Hay algunas fantasías que también nos gustarían en la vida real, pero hay muchas otras que no nos gustarían para nada.  Si tenemos esto claro, podemos relajarnos con nuestras fantasías “raras”. Hay que pensar simplemente que nos excitan por cuestiones profundas y que a veces se escapan de la razón. Pero que nos excitan, ya está, sin más. Y que las podemos disfrutar, sin miedos y sin culpas. Una frase para recordar. A partir de aquí, adelante!

Tener esto claro es muy importante. Hay que tener en cuenta que en una fantasía no hay riesgos, todo sale bien, no hay malentendidos ni nadie sale herido. Imaginemos una pareja que fantasea con el sexo en grupo. En su imaginación, todo es perfecto y sumamente excitante. En la vida real, sin embargo, podría pasar que uno de los dos miembros de la pareja se sintiera desplazado o que no soportara ver a su pareja con otra persona. Aparecería el miedo de contraer una infección de trasmisión sexual. Podría ser que con los otros participantes en el grupo no hubiera feeling o que hubiera demasiado. Si volvemos al terreno de la imaginación, todo vuelve a ser perfecto, el sexo en grupo fluye sin problemas y es placer puro 100%. ¿Esto significa que si alguien lo desea y fantasea con ello no puede practicar sexo en grupo porque será un desastre? No, significa que desearlo no quiere decir querer hacerlo. Y que si además de desearlo estamos seguros de que queremos hacerlo, tenemos que ser muy realistas para poderlo decidir sin sorpresas desagradables. En realidad, aunque se hayan escrito centenares de artículos del tipo “¡atrévete a llevar tus fantasías a la realidad!”, la mayoría de las fantasías están muy bien en el terreno mental y llevarlas a la práctica no suele ser una buena idea.

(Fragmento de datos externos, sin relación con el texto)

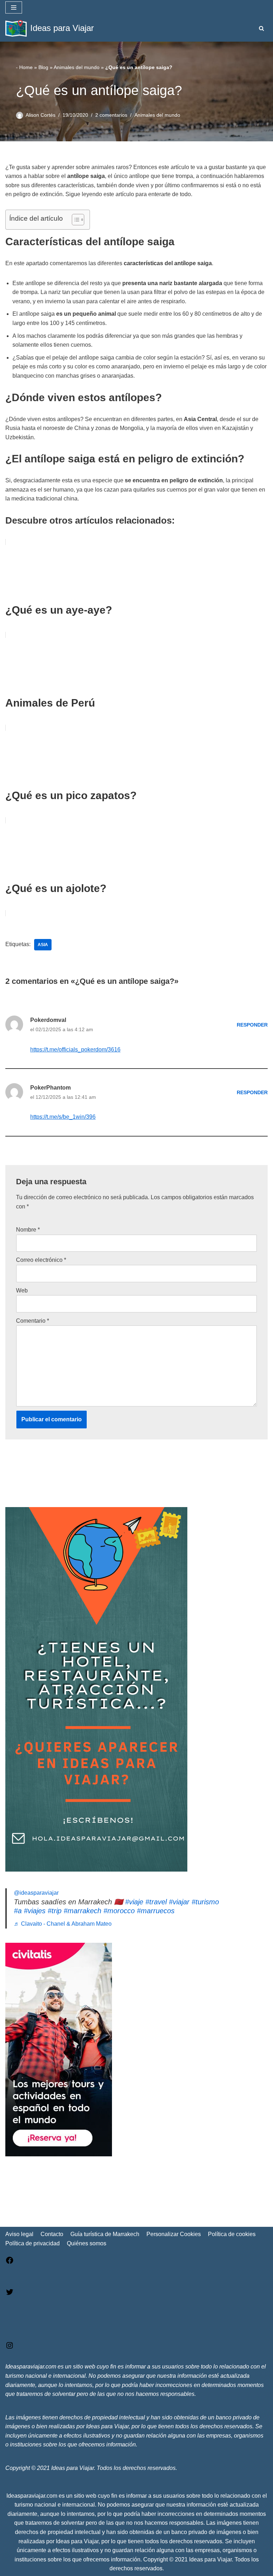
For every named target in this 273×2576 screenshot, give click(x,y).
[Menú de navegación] (13, 7)
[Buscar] (261, 28)
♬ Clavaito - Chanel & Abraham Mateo (63, 1924)
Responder (252, 1025)
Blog (43, 67)
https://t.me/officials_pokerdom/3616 (75, 1049)
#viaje (134, 1902)
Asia (43, 944)
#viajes (35, 1911)
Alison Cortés (40, 115)
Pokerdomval (48, 1020)
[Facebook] (9, 2263)
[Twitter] (9, 2294)
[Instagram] (9, 2348)
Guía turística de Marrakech (104, 2234)
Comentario (32, 1321)
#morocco (119, 1911)
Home (26, 67)
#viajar (179, 1902)
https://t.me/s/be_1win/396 (63, 1117)
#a (18, 1911)
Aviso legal (19, 2234)
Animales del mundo (77, 67)
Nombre (28, 1230)
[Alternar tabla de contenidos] (74, 220)
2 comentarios (111, 115)
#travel (156, 1902)
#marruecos (156, 1911)
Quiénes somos (86, 2243)
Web (22, 1290)
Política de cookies (232, 2234)
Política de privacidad (32, 2243)
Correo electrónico (41, 1260)
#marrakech (82, 1911)
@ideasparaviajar (36, 1893)
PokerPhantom (50, 1088)
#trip (54, 1911)
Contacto (52, 2234)
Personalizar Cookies (173, 2234)
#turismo (205, 1902)
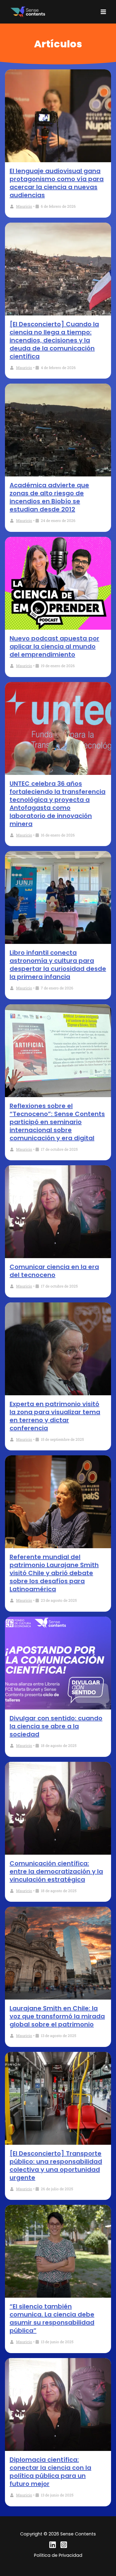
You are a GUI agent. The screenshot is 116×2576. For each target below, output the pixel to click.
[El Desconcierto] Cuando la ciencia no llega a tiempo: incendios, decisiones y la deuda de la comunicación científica (54, 340)
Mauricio (24, 206)
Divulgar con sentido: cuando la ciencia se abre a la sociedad (56, 1726)
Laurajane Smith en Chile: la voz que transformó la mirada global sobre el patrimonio (57, 2016)
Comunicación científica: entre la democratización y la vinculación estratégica (56, 1871)
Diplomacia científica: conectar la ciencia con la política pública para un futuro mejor (50, 2471)
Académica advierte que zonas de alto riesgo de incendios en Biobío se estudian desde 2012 (49, 497)
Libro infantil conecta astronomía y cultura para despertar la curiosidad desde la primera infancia (58, 964)
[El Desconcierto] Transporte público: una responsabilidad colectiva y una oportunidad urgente (56, 2165)
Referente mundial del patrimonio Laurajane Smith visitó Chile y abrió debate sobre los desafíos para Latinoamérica (54, 1573)
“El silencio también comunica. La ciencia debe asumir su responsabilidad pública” (52, 2318)
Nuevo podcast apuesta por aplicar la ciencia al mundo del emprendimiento (54, 646)
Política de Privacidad (58, 2555)
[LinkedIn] (52, 2544)
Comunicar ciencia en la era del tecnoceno (54, 1270)
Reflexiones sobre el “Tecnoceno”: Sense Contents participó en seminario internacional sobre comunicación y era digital (57, 1121)
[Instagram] (63, 2544)
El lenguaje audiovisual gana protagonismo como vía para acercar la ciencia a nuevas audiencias (57, 183)
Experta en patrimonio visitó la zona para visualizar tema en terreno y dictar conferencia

Si os animás a experimentar con las fantasías, ahora ya sabéis que es posible que muchas de ellas no estén de acuerdo con vuestra ética, con vuestros valores o con vuestra moral. Para tranquilizaros, pensad por ejemplo en las películas que os gustan. ¿Verdad que muchas de ellas tampoco están de acuerdo con vuestra moral? ¿Verdad que vosotras tampoco irías por ahí pegando tiros, robando bancos o asesinando abuelas y sin embargo os puede gustar verlo? Es más o menos lo mismo. De todos modos, si aun sabiendo todo esto vuestras fantasías os continúan molestando, un sexólogo os puede ayudar a entender por qué vuestra imaginación en el terreno sexual os hace sufrir y ayudaros a solucionarlo.

Os animo a daros permiso para dejar correr la imaginación y disfrutar. A jugar imaginando todo aquello que queráis.